The internet exploded in outrage about price gouging and the lack of ethics in Big Pharma. And by "internet", I don't mean just those wacko Naturalistic Fallacy conspiracists who think "Big Pharma" is a single evil entity out to kill us all. I mean even rational, science-based people who support science and science-based medicine but who are willing and able to call out the actual flaws in the system when found. So I posted about that on Facebook, but I didn't bother to make an archived LiveJournal post about it. It was just sarcasm about the greed endemic to corporate America. That's also not a conspiracy story - capitalism and corporations are specifically designed to support greed, not the public good. Individual people aren't evil cardboard cutouts of power-hungry villains, but the system is not conscious and doesn't have human values like compassion. It takes actual people working against the system to keep the humanity in corporations. But I digress.

Shortly after I and many other people ranted about this jerkoff, I read an article that basically said "yeah, what he did was despicable but it's only going to affect people with enough money for fancy insurance policies anyway, so whatevs".

What we are all outraged about is not the number of people this will effect. It's the sociopathy and greed that a plan like this reveals. And when you give sociopaths power, they use it. Sociopaths and abusers, on a personal level, test boundaries. They check to see where they can get away with pushing in *just a little bit*. If you're somewhat flexible on some of your boundaries, probably because you're mostly a reasonable person who can make exceptions and can see an exchange of discomfort with another person who is operating with you on good faith as a net positive thing, then you might be willing to bend just a bit on this one thing that is less important than these other things. Because we often have to get burned before we can tell that someone is *not* operating on good faith - that's *how* we know that they're not, by the way they fuck us over.
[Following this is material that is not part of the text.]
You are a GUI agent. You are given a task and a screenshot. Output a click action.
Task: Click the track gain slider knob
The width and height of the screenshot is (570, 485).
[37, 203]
And then the abuser pushes just a tiny bit more, which seems reasonable. And then he pushes just a skosh more, which might not quite seem reasonable but you've already bent this far, so not bending more kinda seems more unreasonable because it might feel hypocritical. And eventually, those series of tiny pushes and tiny compromises have you both so far inside of your boundaries that he entrenches himself and you can't get him out.

Now take that on a global scale. CEOs, by the very nature of their jobs (or maybe their jobs don't consider human impact because it's people who lack empathy who are attracted to the position?), tend to be more sociopathic and less empathetic than the average person. They push the boundaries to see what they can get away with. And then we let them because they rationalize it as "it's only going to affect this small number of people, and you don't really care about *those* people, do you?" or "but it's necessary for this particular outcome, and you want to help this outcome, don't you?"

The fact that this particular action will only harm a small number of people that we can justify hurting as "they can afford it" is exactly what makes this action so despicable. It's boundary pushing. He's seeing what he can get away with. And our fucked up medical / legal system provides enough loopholes for him to slide through.

Yes, I do sometimes take the stance that the rich can afford to pay more taxes so they should for the betterment of the rest of the country. I have done a risk-to-benefit ratio and decided that having one fewer yacht so that starving children can have one extra meal that they didn't "earn" is worth it. I do not think that the 1000 middle class people who won't qualify for the price-gouging safety regulations but still need that drug are an acceptable trade-off for making this guy even richer.

In this case, it's not the numbers of people who will be affected that makes this story so appalling. It's the inhumanity of the individual making the decisions that does. Patterns are important. This case is symptomatic of a pattern. And those of us who were horrified by the case saw that pattern. That's why it was such a big deal.